→ What needs to be done
Take every line from the records below that includes the word "agent".

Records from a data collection
......
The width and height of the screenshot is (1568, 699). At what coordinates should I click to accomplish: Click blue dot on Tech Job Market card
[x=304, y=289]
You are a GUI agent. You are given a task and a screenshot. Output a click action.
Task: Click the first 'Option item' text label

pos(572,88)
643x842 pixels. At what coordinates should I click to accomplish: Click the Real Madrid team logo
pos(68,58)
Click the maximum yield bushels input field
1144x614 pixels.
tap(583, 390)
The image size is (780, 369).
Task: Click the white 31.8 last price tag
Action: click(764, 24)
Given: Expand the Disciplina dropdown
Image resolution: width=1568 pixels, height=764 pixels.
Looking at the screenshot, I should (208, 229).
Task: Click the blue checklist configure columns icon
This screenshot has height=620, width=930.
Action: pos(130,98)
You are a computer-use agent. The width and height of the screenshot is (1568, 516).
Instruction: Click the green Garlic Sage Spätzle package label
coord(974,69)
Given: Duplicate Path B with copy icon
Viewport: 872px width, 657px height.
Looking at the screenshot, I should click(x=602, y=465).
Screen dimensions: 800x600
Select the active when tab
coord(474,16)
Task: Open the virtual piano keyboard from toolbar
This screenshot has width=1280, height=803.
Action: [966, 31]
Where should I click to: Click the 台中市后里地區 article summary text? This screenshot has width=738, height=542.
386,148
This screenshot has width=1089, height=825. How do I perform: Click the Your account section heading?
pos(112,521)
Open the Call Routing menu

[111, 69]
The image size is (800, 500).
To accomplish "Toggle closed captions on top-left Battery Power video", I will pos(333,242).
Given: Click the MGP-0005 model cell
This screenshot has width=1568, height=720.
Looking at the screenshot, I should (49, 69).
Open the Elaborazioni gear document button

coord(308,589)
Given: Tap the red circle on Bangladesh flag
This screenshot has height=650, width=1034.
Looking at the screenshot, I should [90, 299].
......
→ Exercise response
You are a GUI agent. You are given a task and a screenshot. Output a click action.
You are a computer-use agent. The width and height of the screenshot is (1568, 516).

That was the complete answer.